GSA Annual Meeting in Denver, Colorado, USA - 2016

Paper No. 213-5
Presentation Time: 2:00 PM


SADOWSKI, Andrew J. and FAULDS, James E., Nevada Bureau of Mines and Geology, University of Nevada, Reno, NV 89557,

The Black Warrior geothermal system lies 20 km east of the southern end of Pyramid Lake in the Truckee Range of northwestern Nevada. It is an amagmatic blind geothermal system, lacking hydrothermal surface manifestations (no fumaroles, hot springs, sinter deposits, or high temperature alteration) and also lacks recent (<5 Ma) volcanism. The system was discovered by shallow temperature gradient drilling (100-600 m, max temp: 128°C) by Phillips Petroleum Company in the 1980s and also observed with a two-meter shallow temperature survey circa 2011.
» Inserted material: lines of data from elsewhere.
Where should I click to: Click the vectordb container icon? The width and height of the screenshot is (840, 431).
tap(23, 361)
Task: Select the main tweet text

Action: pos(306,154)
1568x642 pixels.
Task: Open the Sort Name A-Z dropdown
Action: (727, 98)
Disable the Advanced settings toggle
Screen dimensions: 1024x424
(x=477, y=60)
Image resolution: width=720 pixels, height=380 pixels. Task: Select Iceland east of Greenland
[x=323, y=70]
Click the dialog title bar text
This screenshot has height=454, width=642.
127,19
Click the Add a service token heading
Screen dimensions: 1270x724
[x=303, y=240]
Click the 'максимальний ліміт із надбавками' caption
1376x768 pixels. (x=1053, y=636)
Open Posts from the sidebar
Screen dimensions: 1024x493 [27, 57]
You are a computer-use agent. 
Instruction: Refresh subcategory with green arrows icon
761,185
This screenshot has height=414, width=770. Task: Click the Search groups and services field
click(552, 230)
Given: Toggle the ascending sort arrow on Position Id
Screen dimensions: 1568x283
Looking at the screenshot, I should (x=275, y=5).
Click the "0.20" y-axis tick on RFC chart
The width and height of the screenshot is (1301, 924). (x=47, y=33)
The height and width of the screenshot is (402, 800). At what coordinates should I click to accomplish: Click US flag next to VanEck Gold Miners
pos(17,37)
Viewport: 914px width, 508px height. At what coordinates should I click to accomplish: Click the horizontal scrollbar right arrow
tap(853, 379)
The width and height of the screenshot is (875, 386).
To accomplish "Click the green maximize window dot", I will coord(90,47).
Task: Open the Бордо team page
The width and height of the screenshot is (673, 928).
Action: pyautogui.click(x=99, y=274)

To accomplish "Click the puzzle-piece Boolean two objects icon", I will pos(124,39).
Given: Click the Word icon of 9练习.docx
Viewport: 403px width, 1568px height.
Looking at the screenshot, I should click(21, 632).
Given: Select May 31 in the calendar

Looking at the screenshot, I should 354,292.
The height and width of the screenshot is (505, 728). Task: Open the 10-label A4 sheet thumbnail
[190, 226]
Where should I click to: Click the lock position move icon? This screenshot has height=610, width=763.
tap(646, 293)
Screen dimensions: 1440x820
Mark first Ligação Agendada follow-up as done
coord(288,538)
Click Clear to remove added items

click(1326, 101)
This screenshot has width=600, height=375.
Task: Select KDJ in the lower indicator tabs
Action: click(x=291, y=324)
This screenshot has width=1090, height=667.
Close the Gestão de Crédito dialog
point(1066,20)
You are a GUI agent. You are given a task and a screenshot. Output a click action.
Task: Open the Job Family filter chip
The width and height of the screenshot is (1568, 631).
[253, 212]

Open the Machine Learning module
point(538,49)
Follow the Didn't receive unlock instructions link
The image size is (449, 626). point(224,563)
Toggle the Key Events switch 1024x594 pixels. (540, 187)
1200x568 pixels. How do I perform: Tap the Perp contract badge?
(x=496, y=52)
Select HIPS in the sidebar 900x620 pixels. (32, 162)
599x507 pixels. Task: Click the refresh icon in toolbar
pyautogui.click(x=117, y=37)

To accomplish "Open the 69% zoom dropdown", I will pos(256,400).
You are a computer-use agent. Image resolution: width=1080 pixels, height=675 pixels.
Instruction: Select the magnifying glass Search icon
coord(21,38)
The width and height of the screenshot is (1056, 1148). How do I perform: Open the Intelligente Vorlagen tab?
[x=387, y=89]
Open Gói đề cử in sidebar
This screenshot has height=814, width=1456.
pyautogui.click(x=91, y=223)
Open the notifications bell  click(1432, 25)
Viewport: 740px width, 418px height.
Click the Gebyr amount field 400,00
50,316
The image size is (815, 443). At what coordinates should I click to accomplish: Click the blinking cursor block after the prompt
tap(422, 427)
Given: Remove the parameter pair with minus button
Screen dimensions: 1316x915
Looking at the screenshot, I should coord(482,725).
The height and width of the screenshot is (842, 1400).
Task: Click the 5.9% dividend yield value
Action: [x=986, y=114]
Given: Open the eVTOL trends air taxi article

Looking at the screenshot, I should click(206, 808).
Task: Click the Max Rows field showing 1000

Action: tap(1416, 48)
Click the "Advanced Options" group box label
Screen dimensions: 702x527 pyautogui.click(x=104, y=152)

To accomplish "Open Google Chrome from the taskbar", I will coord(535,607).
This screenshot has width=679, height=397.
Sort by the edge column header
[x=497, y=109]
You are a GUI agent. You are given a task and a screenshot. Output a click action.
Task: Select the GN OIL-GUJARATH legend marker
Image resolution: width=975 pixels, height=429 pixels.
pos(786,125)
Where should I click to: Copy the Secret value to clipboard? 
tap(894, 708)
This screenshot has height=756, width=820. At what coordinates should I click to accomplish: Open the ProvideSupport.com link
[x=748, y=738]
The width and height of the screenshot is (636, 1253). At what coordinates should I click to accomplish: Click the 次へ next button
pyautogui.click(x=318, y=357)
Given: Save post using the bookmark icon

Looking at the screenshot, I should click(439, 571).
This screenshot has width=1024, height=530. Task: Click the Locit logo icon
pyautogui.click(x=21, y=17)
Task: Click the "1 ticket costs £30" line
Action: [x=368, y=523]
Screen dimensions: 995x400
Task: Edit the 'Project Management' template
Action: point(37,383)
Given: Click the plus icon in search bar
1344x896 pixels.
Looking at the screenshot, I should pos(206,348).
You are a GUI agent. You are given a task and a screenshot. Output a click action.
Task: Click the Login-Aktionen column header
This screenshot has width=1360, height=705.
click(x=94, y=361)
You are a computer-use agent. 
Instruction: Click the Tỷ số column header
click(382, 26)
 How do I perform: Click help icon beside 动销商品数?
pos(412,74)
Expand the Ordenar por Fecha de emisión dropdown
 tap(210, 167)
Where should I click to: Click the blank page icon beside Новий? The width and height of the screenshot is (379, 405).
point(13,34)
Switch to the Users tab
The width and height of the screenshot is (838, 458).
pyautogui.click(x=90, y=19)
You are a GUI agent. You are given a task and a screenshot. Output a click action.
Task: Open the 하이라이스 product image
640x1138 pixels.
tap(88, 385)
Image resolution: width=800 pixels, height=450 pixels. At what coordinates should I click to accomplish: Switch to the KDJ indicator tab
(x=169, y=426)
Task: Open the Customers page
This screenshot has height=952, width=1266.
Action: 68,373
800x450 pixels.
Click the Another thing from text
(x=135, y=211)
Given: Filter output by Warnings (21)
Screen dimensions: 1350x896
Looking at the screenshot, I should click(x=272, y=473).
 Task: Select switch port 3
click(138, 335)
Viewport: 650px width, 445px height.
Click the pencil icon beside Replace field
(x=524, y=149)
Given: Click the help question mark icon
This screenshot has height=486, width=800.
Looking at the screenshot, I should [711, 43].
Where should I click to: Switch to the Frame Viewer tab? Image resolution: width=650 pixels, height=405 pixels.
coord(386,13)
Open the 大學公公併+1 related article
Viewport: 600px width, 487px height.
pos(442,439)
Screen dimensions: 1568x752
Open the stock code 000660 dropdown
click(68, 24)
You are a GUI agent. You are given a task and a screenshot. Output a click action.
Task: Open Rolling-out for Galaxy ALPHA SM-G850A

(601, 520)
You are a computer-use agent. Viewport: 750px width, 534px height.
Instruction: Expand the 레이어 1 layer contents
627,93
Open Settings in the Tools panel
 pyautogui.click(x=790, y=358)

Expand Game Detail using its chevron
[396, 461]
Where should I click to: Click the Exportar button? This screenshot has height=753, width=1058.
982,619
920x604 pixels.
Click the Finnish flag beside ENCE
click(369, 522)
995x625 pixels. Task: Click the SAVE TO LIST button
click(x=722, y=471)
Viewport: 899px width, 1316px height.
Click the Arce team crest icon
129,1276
The thermal anomaly resides in a structurally complex zone that has not been previously characterized. Detailed geologic mapping in the area has identified faults and stratigraphic relationships between successive and interfingering Tertiary volcanic sequences that nonconformably overlie Mesozoic plutonic and metamorphic basement. Inversion of kinematic fault data and regional relations indicate a NW-trending extension direction (300-310°). The structural framework is characterized by north-northeast-striking, moderately to steeply west-dipping normal faults that terminate and step in the vicinity of the thermal anomaly. This suggests two possible favorable structural settings for this geothermal system: (1) a fault termination of the southeastern range-front fault with accompanying ~2 km wide horse-tail splaying producing an area with abundant closely spaced faults and high fracture permeability; and/or (2) a fault step-over ~3-5 km wide between two major west-dipping normal faults, whereby many closely-spaced minor faults produce a zone of high fracture permeability. Thus, the Black Warrior thermal anomaly appears to reside in a hybrid structural setting in which the faults are favorably oriented for dilation in the local stress field. These structural characteristics are advantageous for geothermal activity and suggest that Black Warrior may host a viable geothermal system with suitable permeability at depth. However, additional exploration is recommended to better define the system and select drilling sites. Ultimately, the structural relationships at Black Warrior may help to guide exploration efforts for other blind geothermal systems in the Great Basin region and other extensional settings.